La lucha del hombre contra el hombre, según fuentes fidedignas

cercanas al Ministerio del Interior,

será nacionalizada en su momento, hasta la última gota de sangre. 

Saludos de Thomas Hobbes. 

Una guerra civil librada con armas desiguales: la declaración de impuestos de un hombre

es la cadena de la bicicleta de otro. Envenenadores e incendiarios 

deberán organizar un sindicato para proteger su puesto de trabajo. 

Nuestro servicio carcelario

es abiertamente liberal.

Ofrecen El Sistema de Ayuda Mutua

en el Mundo Natural, de Kropotkin, encuadernado en plástico negro, lavable, como un manual de estudios.

Magro consuelo. 

Para desaliento nuestro, nos hemos enterado de que no existe la justicia, y más aún,

para nuestro mucho mayor desaliento,

fuentes informadas rebosantes de placer 

nos han comunicado

que nada remotamente parecido puede o debe existir, ni existirá jamás. 

Todavía no está claro

dónde reside la culpa. ¿En el pecado original?

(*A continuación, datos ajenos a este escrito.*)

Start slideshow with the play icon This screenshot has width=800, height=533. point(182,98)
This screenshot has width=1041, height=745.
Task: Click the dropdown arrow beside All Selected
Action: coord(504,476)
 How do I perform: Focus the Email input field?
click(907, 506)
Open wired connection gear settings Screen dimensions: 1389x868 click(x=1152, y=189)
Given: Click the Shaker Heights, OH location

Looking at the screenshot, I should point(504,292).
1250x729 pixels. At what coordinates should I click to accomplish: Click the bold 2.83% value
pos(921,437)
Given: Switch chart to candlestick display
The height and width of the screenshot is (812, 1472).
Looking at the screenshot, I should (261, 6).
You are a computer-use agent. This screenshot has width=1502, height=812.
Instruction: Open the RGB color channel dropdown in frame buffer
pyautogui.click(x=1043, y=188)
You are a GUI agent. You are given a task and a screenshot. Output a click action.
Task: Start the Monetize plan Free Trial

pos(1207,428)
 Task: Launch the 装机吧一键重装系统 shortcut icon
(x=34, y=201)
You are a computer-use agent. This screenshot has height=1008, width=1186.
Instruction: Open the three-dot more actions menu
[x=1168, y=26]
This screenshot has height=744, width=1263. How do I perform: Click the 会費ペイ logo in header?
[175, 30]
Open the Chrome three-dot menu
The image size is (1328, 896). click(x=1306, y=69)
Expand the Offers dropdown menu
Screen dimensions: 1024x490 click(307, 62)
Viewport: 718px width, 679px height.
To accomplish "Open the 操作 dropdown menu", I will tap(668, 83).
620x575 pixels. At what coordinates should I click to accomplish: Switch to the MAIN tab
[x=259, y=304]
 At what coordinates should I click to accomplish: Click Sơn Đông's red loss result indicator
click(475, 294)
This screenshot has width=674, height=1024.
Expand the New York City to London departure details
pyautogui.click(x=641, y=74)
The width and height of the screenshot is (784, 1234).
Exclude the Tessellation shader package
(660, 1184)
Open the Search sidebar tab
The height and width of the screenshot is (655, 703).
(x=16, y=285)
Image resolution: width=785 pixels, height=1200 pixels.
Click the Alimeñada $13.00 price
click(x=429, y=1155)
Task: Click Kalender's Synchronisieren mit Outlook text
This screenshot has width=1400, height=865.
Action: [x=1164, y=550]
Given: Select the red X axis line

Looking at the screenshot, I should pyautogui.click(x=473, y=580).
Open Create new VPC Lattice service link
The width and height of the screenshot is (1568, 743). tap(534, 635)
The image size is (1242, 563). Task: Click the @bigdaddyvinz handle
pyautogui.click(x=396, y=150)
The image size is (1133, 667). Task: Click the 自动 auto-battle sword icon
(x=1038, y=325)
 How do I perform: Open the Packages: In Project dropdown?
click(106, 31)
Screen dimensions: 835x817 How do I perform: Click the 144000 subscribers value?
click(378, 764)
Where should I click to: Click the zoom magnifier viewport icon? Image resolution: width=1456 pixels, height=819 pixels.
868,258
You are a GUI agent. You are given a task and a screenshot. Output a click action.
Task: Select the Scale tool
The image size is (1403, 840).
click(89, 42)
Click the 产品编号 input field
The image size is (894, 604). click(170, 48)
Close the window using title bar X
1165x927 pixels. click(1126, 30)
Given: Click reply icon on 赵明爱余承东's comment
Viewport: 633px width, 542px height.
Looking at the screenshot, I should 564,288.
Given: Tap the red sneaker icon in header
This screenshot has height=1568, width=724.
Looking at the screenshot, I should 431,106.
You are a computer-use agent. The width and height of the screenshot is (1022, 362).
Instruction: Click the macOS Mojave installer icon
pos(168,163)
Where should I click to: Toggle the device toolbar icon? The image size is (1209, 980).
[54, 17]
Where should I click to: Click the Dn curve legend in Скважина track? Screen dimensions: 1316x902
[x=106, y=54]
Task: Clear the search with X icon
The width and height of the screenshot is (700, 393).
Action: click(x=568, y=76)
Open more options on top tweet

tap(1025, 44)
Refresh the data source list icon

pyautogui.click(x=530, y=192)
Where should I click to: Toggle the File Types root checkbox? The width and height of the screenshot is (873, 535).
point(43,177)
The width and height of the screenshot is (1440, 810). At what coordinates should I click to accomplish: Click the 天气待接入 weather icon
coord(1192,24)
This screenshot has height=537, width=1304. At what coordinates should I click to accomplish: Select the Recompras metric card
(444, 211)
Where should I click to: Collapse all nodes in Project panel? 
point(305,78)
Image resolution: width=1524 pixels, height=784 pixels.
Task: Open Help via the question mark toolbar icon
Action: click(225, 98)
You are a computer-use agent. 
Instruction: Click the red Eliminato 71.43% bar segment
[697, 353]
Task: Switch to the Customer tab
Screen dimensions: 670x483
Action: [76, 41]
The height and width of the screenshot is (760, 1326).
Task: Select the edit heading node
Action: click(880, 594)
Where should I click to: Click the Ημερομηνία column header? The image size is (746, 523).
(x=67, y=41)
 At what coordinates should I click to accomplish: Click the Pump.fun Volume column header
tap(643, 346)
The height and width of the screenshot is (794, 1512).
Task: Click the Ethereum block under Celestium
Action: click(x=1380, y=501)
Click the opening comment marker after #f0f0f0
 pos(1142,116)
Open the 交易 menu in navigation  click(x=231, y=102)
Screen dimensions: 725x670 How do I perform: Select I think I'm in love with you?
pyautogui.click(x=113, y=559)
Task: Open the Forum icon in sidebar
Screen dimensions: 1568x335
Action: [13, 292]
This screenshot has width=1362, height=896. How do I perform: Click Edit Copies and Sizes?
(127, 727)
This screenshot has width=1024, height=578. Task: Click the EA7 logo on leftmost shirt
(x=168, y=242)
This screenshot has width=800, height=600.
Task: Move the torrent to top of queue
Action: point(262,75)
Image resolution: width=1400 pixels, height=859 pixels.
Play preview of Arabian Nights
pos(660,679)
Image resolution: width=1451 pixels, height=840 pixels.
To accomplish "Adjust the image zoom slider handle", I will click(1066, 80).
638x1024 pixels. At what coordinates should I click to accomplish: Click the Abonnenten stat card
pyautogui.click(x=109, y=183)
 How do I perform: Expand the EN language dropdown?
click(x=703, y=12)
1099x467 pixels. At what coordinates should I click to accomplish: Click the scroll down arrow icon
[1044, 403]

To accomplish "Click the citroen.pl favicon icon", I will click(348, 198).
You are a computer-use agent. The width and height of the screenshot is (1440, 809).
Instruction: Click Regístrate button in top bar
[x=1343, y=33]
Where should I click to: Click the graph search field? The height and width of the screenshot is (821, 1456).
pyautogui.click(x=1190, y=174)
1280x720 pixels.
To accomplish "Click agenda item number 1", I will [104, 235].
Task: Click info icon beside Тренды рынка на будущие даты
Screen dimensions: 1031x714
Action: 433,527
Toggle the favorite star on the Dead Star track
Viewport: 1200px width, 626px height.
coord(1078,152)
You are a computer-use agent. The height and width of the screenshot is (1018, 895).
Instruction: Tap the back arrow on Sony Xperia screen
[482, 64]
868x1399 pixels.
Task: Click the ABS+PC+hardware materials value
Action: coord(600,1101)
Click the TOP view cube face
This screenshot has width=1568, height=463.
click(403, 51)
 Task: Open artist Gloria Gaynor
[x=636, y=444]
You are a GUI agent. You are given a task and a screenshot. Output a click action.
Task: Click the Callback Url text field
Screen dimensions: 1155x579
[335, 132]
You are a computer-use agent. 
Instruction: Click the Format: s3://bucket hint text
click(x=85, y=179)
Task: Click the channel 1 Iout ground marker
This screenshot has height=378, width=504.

¿En la genética? ¿En los cuidados a los recién nacidos? ¿La falta de educación sentimental?

¿El capitalismo? ¿Una dieta poco saludable?

¿El diablo? ¿El machismo? 

 

Averiguarlo sería bueno, sería

un bálsamo en las heridas de la Razón. Lamentablemente, no podemos abstenernos de violentarnos, de crucificarnos unos a otros en el cruce más próximo

y de engullir después los despojos. 

Estamos molestos, pero no sorprendidos por nuestras diarias atrocidades.

Lo que nos anonada

es la tácita ayuda, 

la generosidad infundada y la dulzura angelical. 

Es hora ya, por lo tanto,

de exaltar con verbo encendido

al camarero que escucha horas enteras

los lamentos del hombre impotente;

la misericordia del representante de galletas que rompe a última hora

la orden de ejecución; 

a la beata que oculta

inesperadamente al desertor que llama a su puerta; y al secuestrador, súbitamente fatigado,

que renuncia a su enmarañada tarea

con una débil sonrisa de complacencia. 

Dejamos el periódico encogiendo los hombros, llenos de alegría, la alegría

que sentimos cuando termina la película,

se encienden las luces en la sala de cine, afuera la lluvia ha cesado, y anhelamos 

dar una calada al cigarrillo. 

 

(Fuente: El hundimiento del Titánic, Edit. Anagrama, Barcelona 1986. Traducc. de Heberto Padilla)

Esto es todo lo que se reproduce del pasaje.